## Prompt
Starting at the line that contains "Viewport: 1280px width, 800px height.", quote every line through the end of the entries, word for word, skipping the pictures.

## Provided material
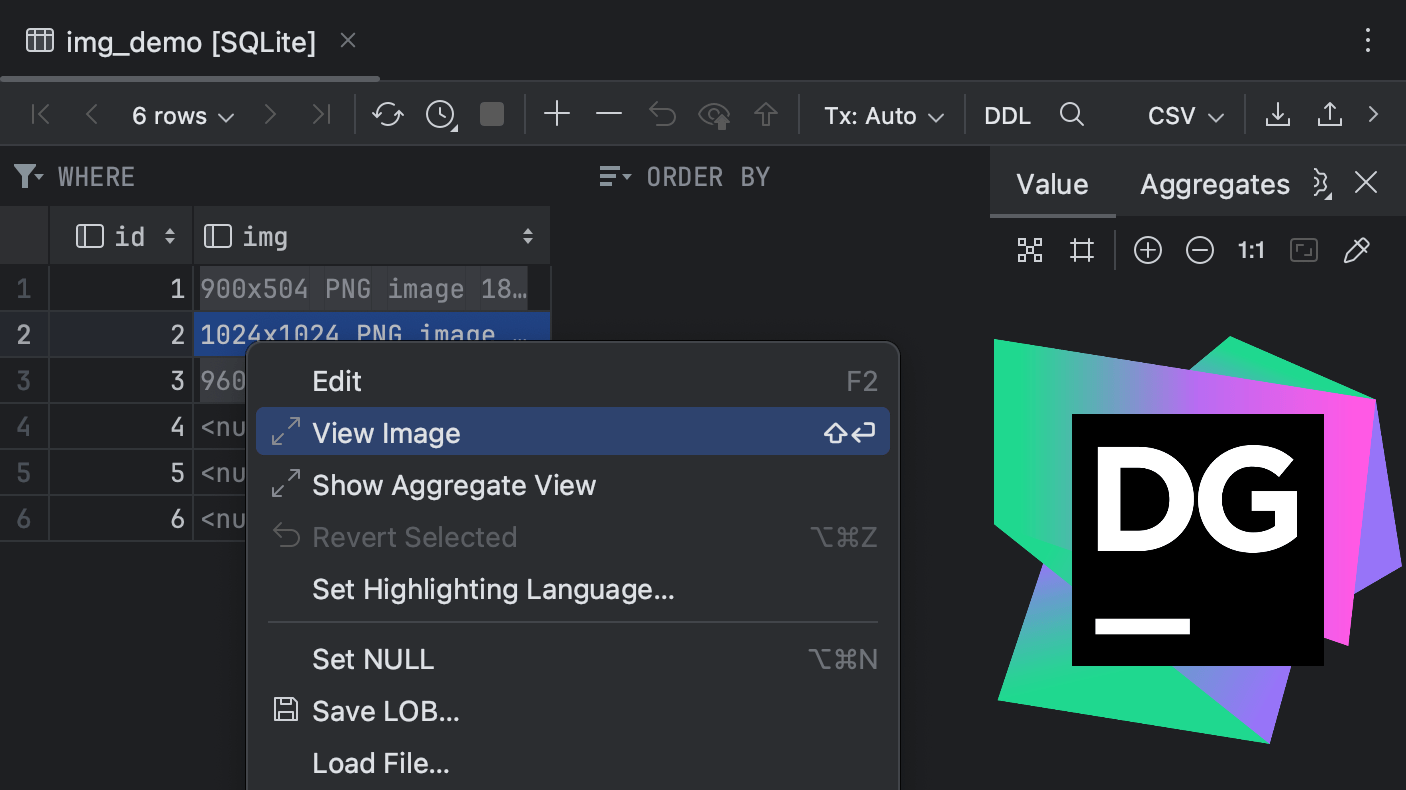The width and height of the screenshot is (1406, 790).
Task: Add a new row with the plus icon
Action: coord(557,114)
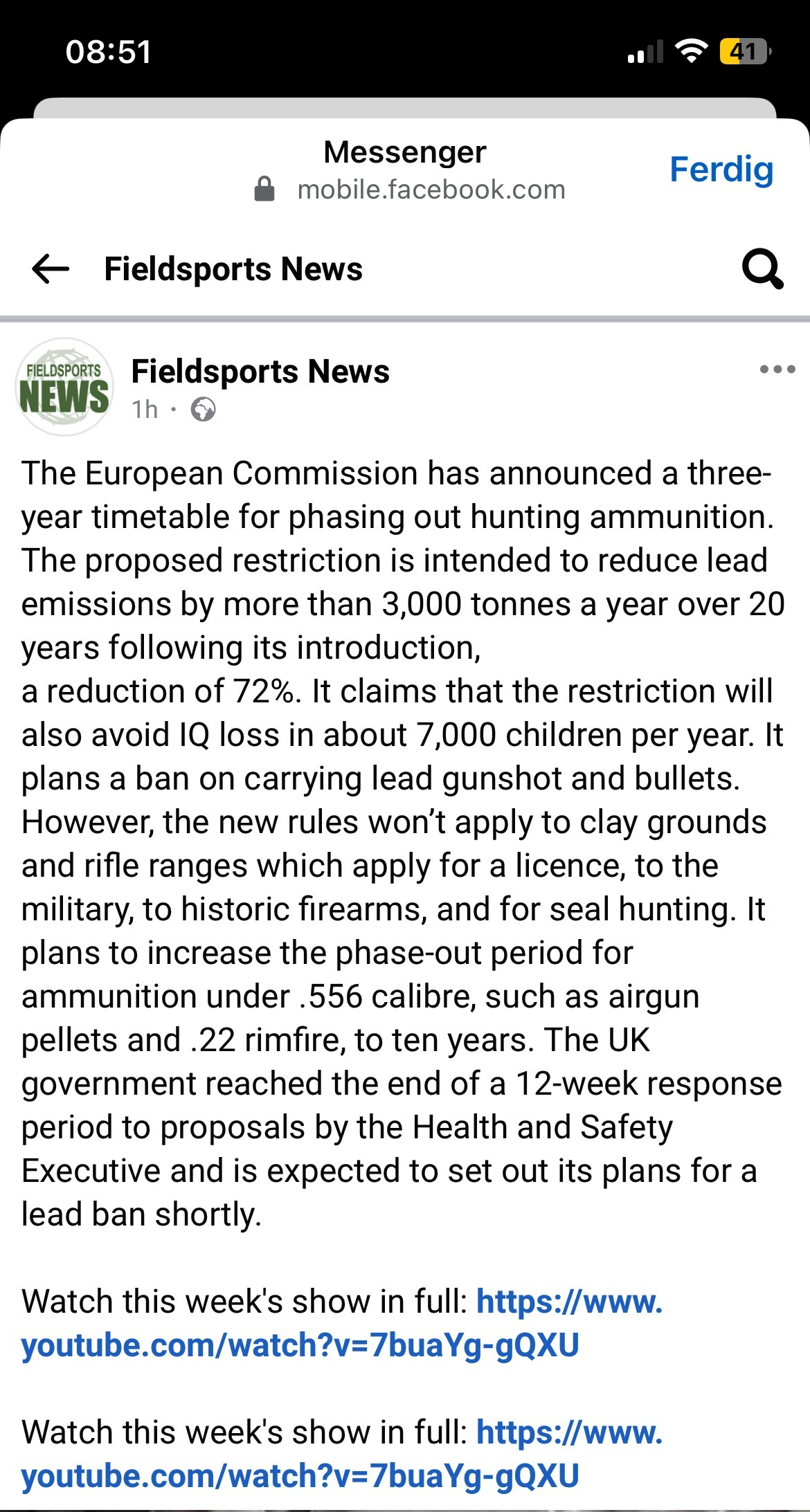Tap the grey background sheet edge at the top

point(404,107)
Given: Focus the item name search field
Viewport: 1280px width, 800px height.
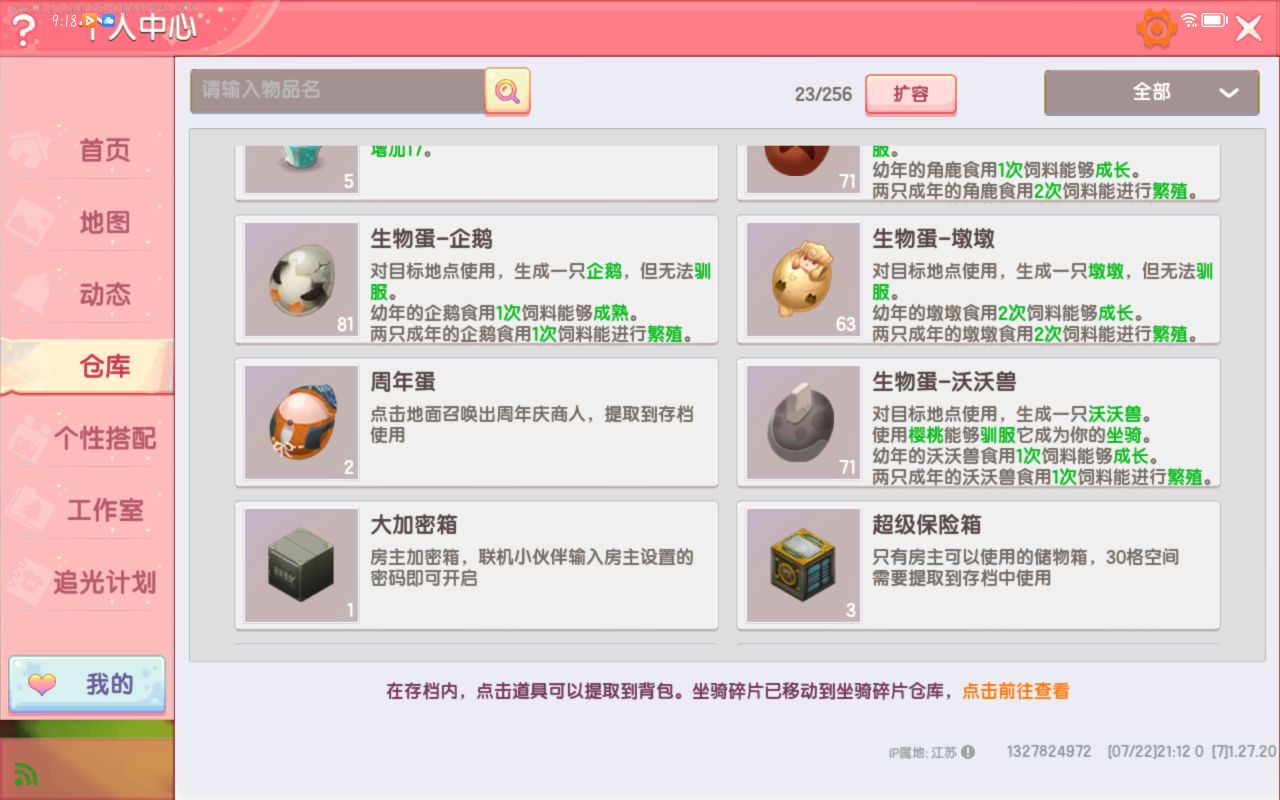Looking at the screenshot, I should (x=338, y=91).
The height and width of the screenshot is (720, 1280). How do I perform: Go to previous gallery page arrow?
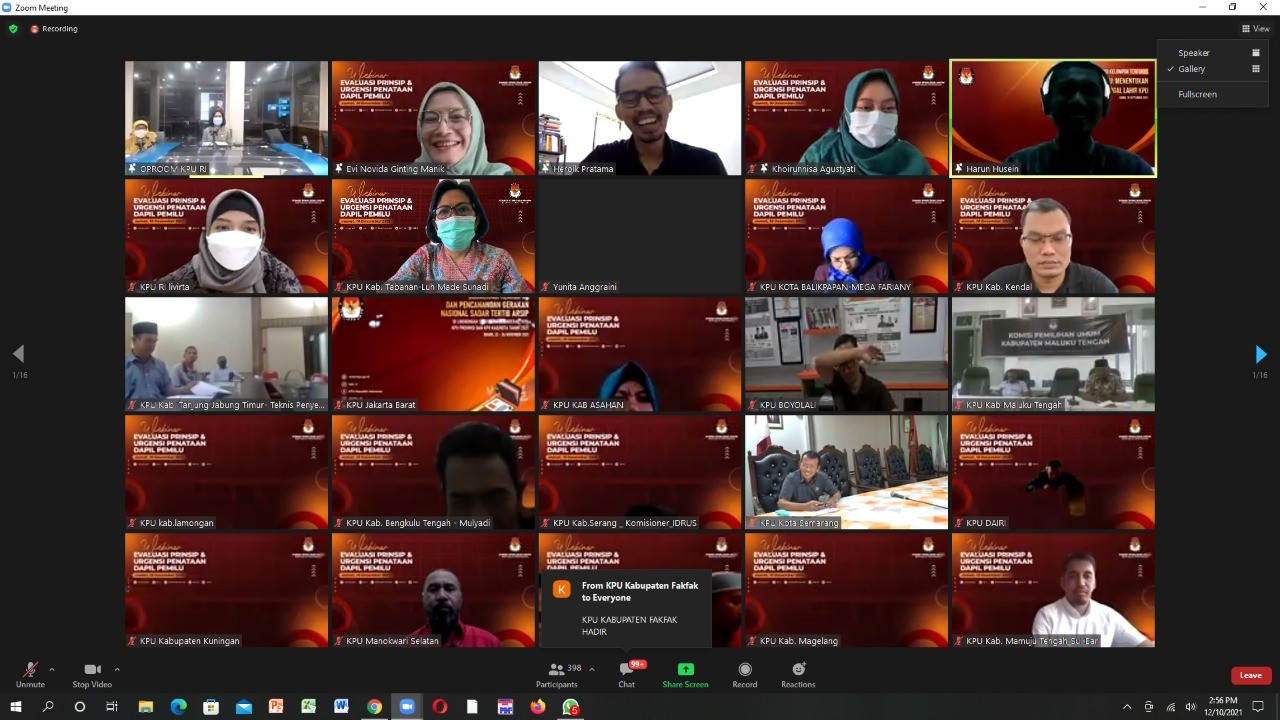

## Result for this task
Viewport: 1280px width, 800px height.
Looking at the screenshot, I should (x=338, y=91).
The height and width of the screenshot is (720, 1280). How do I perform: Go to previous gallery page arrow?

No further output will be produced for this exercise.